Water – Essential for Detoxification
- claudiamcintyre4
- May 16
- 2 min read
Silvia Buerkle / Metabolic Balance
Nutrition Scientist | Author | Lecturer | Coach | Federal Consumer Aid
The human body consists of 70 percent water. Our blood even contains more than 90 percent, and even bones still contain 20 percent. The more important an organ, the more water it seems to contain. Particularly high water content can be found in the brain (70 percent). So, it’s not surprising that 99 percent of all metabolic processes in a living organism take place in an aqueous environment! For this to happen, it is of course necessary that the organism is sufficiently supplied with water.
How much water does a person need?
Adults should drink at least 30–35 ml of water per kilogram of body weight daily – and not just any liquid, as is often and misleadingly stated in the literature, but rather high-quality, “cell-usable” fluids. “Living water” refers, for example, to natural, pure deep spring water.
Civilization diseases – often a result of water deficiency
Modern civilization diseases, in particular, could largely be avoided if people drank enough water.
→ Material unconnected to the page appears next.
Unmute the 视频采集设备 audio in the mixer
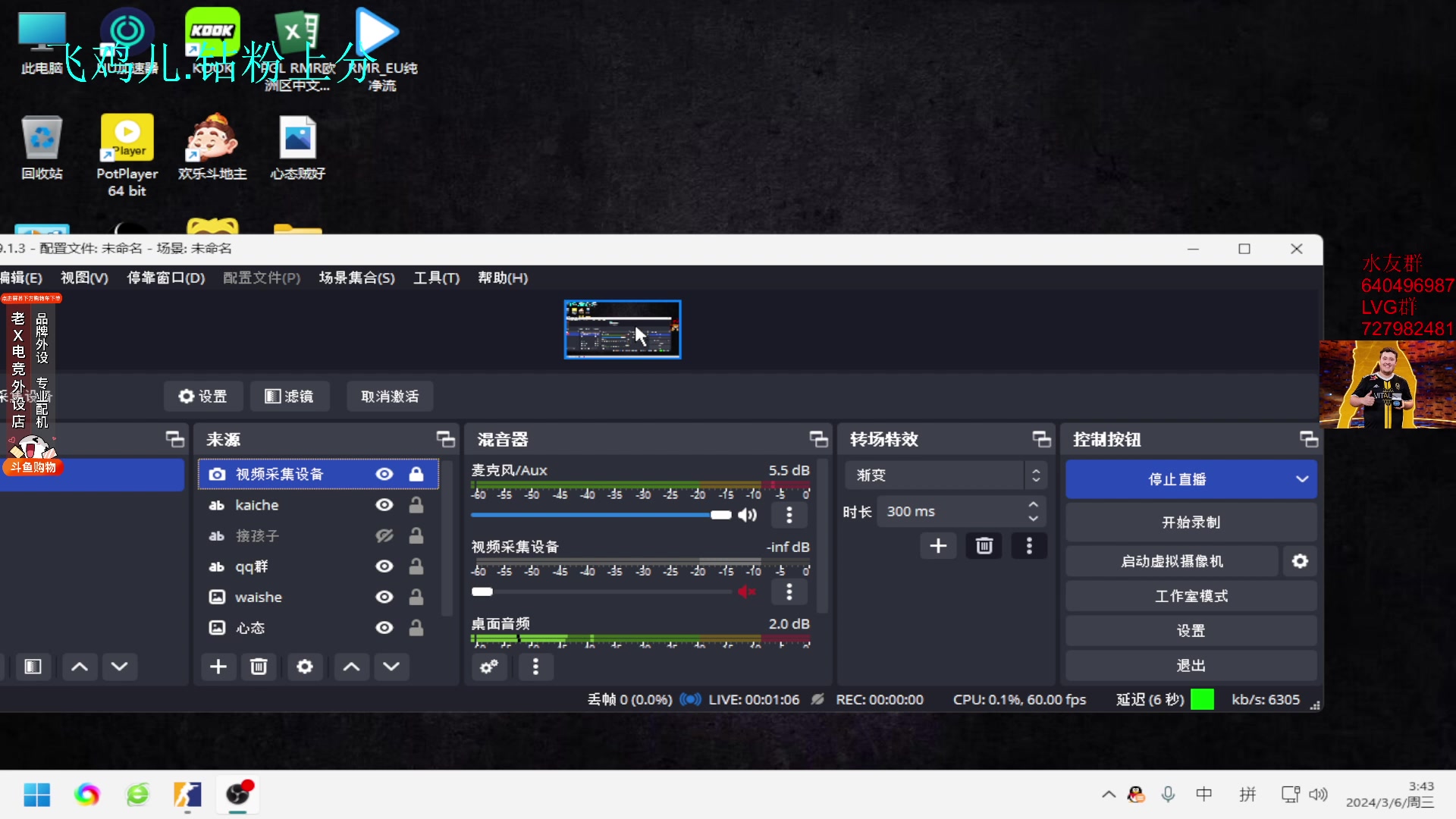This screenshot has height=819, width=1456. click(x=747, y=592)
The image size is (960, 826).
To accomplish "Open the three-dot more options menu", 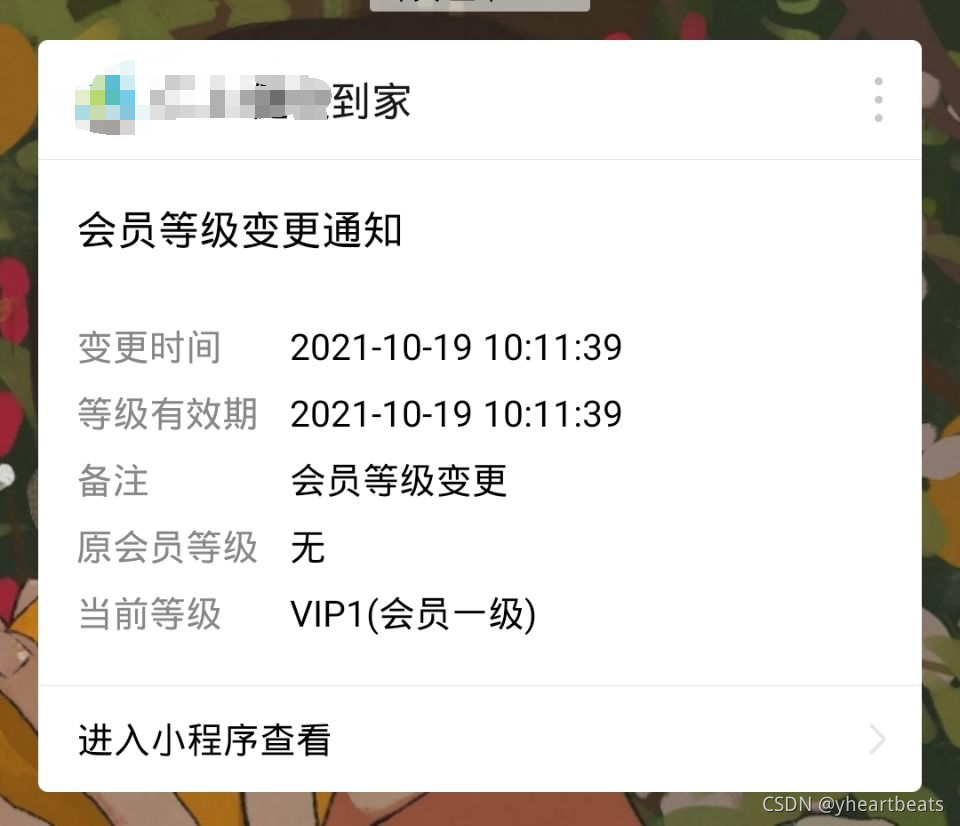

The physician Dr. Batmanghelidj puts it aptly with the title of one of his books: “You’re not sick, you’re thirsty!” In his clinic in the USA, he heals his patients simply by giving them the amount of good water they need, individually calculated for them, every day.
Water – the transporter of our metabolism
The explanation is both compelling and logical: the waste products generated in the metabolism must be transported away from the cells via the bloodstream. This only works if these slags are first dissolved in the cells. For this, cell-available water is needed.
Why tea, juice & co. are not substitutes for water
Only pure water can pass through the cell membrane via osmosis and absorb waste products there. If the water is already enriched with sugar, tea, or other ingredients, the body first has to purify it with high energy expenditure. In the process, high-quality cellular water is lost, and cell aging is accelerated.
Water deficiency makes us age faster
Surely you’ve noticed it yourself: your skin becomes drier and more wrinkled when you haven’t drunk enough. Or who would think of washing themselves, their laundry, or windows with beer, wine, coffee, or soft drinks? These fluids are barely capable of absorbing additional substances. In fact, if their concentration is higher than the concentration of dissolved particles in our vascular system, they can even withdraw water from the body. And yet, we expose our cells to this continuously!